Sunday, July 24, 2016

"Is Donald Trump a Racist?"-Nicholas D. Kristof, New York Times

http://www.nytimes.com/2016/07/24/opinion/sunday/is-donald-trump-a-racist.html

(I am embarrassed to say that I asked myself that same question when he announced for the presidency. Mexicans are rapists? That confused me. It didn't last long.)

...We shouldn’t toss around such accusations lightly, so I’ve looked back over more than 40 years of Donald Trump’s career to see what the record says.

One early red flag arose in 1973, when President Richard Nixon’s Justice Department — not exactly the radicals of the day — sued Trump and his father, Fred Trump, for systematically discriminating against blacks in housing rentals.

I’ve waded through 1,021 pages of documents from that legal battle, and they are devastating. Donald Trump was then president of the family real estate firm, and the government amassed overwhelming evidence that the company had a policy of discriminating against blacks, including those serving in the military.

Donald Trump furiously fought the civil rights suit in the courts and the media, but the Trumps eventually settled on terms that were widely regarded as a victory for the government. Three years later, the government sued the Trumps again, for continuing to discriminate.

In fairness, those suits date from long ago…

Yet even if Donald Trump inherited his firm’s discriminatory policies, he allied himself decisively in the 1970s housing battle against the civil rights movement.

Another revealing moment came in 1989, when New York City was convulsed by the “Central Park jogger” case, a rape and beating of a young white woman. Five black and Latino teenagers were arrested.

[I remember that case vividly.]

Trump stepped in, denounced Mayor Ed Koch’s call for peace and bought full-page newspaper ads calling for the death penalty. 

[I remember those ads vividly.]

The five teenagers spent years in prison before being exonerated.

[I remember their exonerations vividly.]

As Trump moved into casinos, discrimination followed…

In 1991, a book by John O’Donnell, who had been president of the Trump Plaza Hotel and Casino in Atlantic City, quoted Trump as criticizing a black accountant and saying: “Black guys counting my money! I hate it. The only kind of people I want counting my money are short guys that wear yarmulkes every day. … I think that the guy is lazy. And it’s probably not his fault, because laziness is a trait in blacks. It really is, I believe that. It’s not anything they can control.” O’Donnell wrote that for months afterward, Trump pressed him to fire the black accountant, until the man resigned of his own accord.

…in a Playboy interview, he conceded “the stuff O’Donnell wrote about me is probably true.”

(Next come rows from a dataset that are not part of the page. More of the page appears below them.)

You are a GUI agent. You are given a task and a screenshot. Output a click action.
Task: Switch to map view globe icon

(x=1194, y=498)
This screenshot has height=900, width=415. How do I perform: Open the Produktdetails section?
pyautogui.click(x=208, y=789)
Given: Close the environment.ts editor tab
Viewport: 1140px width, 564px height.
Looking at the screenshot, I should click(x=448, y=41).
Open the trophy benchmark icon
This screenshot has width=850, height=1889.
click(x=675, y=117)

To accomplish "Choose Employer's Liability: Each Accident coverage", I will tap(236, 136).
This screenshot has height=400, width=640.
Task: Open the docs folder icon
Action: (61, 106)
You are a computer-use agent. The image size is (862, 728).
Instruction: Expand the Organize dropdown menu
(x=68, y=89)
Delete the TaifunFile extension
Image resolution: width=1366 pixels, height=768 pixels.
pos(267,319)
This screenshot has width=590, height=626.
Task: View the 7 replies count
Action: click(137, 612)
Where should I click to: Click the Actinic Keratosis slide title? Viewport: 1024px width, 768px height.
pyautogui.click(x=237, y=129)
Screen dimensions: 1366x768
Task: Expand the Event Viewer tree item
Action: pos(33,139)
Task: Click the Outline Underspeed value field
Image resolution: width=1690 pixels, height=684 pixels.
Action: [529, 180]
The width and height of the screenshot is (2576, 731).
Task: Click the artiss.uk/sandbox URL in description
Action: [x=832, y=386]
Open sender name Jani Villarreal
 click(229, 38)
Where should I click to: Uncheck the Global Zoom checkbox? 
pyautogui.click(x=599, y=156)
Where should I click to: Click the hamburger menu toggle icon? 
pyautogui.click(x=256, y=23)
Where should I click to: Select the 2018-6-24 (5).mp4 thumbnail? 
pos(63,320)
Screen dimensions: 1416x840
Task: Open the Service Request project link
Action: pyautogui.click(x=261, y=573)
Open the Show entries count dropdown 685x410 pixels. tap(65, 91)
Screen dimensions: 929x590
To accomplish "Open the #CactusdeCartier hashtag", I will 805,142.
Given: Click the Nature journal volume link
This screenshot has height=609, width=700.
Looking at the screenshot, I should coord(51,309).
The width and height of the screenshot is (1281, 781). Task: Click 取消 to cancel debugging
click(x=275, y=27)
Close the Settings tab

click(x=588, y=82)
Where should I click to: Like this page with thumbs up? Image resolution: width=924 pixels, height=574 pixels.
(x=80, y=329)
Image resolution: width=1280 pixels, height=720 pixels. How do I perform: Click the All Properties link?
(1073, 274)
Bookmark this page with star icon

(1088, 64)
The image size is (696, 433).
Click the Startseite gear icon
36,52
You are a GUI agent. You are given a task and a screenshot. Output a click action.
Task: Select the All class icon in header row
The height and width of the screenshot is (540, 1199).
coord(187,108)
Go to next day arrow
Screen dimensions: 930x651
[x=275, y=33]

The recent record may be more familiar:…President Obama was born in Kenya;…Obama was admitted to Ivy League schools only because of affirmative action…Mexican immigrants [are], “in many cases, criminals, drug dealers, rapists”; …temporary ban on Muslims entering the United States; …American-born judge of Mexican ancestry [is] a Mexican who cannot fairly hear his case;… reluctance to distance himself from the Ku Klux Klan in a television interview;…81 percent of white murder victims are killed by blacks (the actual figure is about 15 percent); and so on.
… retweeted messages from white supremacists or Nazi sympathizers [and so on]

Trump repeatedly and vehemently denies any racism, and he has deleted some offensive tweets. The Daily Stormer, a neo-Nazi racist website that has endorsed Trump, sees that as going “full-wink-wink-wink.”

My view is that “racist” can be a loaded word, [Omg Kristof.] a conversation stopper more than a clarifier, and that we should be careful not to use it simply as an epithet. Moreover, Muslims and Latinos can be of any race, so some of those statements technically reflect not so much racism as bigotry. [Well, that's better.] It’s also true that with any single statement, it is possible that Trump misspoke or was misconstrued.

And yet. [And so on?]

Here we have a man who for more than four decades has been repeatedly associated with racial discrimination or bigoted comments about minorities, some of them made on television for all to see. While any one episode may be ambiguous, what emerges over more than four decades is a narrative arc, a consistent pattern — and I don’t see what else to call it but racism.

Serious? You're seriously having this conversation with yourself now, Mr. Kristof? You've missed all the wink-winks? Never heard all the tweet-tweet of the dog whistle?

OF COURSE HE'S A RACIST! HIS SUPPORTERS ARE RACISTS! THIS ENTIRE ELECTION HAS BEEN AND WILL CONTINUE TO BE ABOUT RACE!